### [Work request]
Search through the entries for the word "column" and copy every line that has it.

--- Extracted entries ---

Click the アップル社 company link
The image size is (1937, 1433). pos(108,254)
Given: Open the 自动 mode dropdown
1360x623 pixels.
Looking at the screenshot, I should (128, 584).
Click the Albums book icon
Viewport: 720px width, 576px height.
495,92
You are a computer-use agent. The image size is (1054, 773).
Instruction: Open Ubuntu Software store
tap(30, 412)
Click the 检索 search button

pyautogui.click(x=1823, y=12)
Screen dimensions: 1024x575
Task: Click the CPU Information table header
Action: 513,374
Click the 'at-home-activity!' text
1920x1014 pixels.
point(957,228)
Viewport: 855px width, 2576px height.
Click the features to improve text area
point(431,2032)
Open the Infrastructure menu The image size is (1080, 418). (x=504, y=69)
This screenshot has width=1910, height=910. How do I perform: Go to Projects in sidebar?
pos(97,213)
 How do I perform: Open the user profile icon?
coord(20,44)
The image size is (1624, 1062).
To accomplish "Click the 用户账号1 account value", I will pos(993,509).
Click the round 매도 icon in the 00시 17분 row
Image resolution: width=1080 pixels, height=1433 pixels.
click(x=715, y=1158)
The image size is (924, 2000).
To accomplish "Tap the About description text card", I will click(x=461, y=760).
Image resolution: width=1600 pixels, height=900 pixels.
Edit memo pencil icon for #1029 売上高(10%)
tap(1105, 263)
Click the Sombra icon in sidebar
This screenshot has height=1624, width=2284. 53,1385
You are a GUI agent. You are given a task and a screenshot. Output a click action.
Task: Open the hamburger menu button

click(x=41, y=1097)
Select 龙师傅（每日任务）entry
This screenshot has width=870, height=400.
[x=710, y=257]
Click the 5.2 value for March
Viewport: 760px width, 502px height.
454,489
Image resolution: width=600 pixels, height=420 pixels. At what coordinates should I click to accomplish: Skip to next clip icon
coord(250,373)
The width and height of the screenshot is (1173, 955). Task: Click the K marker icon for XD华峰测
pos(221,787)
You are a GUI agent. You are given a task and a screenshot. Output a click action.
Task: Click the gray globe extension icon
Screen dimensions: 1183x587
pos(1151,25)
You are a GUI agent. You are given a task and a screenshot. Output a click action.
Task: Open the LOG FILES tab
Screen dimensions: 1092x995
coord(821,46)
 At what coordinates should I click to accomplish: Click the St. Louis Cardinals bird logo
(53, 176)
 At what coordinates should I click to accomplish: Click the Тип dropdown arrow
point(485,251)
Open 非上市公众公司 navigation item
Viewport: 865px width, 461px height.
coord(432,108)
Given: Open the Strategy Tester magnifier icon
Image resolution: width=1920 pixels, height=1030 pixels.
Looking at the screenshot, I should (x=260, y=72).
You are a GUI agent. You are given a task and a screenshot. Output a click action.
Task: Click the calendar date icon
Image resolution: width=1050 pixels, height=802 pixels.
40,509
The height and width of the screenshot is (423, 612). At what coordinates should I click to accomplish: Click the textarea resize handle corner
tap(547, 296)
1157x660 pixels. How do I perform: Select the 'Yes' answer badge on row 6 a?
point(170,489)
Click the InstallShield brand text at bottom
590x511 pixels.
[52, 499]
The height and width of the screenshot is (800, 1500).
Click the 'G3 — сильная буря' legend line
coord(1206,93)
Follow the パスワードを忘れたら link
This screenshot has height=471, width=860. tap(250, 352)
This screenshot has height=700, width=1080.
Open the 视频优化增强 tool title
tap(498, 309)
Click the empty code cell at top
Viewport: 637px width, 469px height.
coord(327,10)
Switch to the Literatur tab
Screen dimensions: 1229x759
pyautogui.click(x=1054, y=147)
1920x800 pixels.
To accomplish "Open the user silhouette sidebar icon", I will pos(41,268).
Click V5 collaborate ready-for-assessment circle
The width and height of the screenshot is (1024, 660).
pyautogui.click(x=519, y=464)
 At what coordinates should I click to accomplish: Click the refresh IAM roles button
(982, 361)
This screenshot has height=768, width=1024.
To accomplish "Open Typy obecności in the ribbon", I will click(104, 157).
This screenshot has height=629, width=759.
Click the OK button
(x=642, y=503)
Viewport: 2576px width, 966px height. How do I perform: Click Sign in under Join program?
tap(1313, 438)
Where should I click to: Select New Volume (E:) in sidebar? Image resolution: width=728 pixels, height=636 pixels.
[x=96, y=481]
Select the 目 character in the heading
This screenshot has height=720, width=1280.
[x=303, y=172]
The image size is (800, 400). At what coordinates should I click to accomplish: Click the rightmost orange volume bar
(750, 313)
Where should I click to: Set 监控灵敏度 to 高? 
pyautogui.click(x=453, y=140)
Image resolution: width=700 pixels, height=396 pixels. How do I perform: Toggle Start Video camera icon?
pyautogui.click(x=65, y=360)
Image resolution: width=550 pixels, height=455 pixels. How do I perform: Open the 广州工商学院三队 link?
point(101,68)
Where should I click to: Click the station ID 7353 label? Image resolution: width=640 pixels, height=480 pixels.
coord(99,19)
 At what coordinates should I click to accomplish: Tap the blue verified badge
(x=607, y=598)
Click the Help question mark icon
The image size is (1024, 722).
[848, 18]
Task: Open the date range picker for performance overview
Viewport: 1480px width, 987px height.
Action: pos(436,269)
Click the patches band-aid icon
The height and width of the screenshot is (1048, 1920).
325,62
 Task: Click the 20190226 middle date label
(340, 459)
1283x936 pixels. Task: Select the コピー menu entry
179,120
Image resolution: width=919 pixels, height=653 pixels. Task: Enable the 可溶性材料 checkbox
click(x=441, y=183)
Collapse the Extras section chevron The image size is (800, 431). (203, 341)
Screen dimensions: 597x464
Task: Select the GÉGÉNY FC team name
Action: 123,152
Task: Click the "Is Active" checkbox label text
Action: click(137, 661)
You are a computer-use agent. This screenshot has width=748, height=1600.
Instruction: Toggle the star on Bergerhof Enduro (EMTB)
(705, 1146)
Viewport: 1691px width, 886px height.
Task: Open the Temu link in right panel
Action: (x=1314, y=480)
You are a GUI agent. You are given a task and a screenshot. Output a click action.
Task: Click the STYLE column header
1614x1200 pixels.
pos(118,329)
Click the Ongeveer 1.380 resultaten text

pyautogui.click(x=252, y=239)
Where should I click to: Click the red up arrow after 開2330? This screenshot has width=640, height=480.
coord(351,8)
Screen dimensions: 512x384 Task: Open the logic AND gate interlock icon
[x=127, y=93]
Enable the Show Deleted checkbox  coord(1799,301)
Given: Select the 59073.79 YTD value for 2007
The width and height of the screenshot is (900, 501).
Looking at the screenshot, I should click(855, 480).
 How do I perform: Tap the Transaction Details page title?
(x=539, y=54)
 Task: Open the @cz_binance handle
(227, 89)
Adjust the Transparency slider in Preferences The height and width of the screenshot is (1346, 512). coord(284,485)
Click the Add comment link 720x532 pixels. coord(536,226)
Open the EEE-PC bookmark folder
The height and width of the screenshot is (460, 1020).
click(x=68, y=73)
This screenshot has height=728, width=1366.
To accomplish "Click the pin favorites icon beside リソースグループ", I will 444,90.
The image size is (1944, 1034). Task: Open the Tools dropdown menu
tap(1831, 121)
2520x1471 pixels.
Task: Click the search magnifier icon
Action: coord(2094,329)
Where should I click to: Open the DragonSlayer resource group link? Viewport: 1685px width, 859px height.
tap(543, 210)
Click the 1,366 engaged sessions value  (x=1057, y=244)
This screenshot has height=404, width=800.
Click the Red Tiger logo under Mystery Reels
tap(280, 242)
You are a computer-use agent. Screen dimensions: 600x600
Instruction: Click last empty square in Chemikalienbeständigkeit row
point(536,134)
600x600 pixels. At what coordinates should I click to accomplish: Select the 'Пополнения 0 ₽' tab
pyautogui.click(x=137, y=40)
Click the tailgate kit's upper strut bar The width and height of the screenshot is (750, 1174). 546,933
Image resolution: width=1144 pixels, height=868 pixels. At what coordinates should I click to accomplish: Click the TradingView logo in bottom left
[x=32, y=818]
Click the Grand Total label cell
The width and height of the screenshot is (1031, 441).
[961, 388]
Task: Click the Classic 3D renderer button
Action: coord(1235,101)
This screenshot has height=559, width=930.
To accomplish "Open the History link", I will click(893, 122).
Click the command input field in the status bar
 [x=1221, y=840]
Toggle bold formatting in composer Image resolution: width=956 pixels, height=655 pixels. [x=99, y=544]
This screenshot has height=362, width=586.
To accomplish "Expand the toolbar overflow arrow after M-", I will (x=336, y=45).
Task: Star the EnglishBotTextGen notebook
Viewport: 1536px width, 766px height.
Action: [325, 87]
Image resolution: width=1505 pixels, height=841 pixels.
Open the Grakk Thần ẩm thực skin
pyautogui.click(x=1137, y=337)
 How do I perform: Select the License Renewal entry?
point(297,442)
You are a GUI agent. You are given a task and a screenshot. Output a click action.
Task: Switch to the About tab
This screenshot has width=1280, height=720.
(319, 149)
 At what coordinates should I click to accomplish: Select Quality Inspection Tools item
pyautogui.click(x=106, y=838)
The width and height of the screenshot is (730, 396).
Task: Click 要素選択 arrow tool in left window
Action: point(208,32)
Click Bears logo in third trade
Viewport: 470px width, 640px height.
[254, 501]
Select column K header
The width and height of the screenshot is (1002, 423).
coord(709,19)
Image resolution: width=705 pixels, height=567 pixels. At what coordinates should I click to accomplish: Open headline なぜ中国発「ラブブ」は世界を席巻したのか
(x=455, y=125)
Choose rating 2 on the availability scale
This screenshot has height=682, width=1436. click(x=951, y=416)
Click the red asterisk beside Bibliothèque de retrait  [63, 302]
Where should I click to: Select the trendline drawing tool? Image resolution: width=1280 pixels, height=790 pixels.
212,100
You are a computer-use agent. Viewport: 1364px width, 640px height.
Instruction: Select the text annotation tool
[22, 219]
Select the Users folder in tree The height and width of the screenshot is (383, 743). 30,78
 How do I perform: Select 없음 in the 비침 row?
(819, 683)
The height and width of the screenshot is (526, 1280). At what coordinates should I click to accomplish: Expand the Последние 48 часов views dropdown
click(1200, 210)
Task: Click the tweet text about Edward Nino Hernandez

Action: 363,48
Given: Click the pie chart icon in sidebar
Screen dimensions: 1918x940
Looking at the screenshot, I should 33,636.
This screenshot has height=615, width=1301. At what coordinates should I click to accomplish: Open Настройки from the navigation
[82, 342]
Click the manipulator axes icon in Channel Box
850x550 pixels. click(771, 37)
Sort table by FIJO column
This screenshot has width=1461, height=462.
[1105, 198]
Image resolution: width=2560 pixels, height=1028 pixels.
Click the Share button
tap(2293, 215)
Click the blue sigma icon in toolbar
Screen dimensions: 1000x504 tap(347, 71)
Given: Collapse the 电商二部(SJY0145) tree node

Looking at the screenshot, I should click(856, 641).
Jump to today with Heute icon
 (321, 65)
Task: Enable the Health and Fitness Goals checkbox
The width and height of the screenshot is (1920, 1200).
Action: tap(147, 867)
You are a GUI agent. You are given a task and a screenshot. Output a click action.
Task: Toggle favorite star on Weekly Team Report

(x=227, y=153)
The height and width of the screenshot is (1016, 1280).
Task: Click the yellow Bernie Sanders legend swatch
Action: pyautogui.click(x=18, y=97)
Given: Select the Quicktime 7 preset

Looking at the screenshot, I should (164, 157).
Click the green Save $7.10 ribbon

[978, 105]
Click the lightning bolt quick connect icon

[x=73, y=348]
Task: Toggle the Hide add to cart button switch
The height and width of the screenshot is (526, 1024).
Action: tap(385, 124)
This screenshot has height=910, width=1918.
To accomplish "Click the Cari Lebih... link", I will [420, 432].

---

### [Your response]
Task: Click the STYLE column header
Select column K header
Sort table by FIJO column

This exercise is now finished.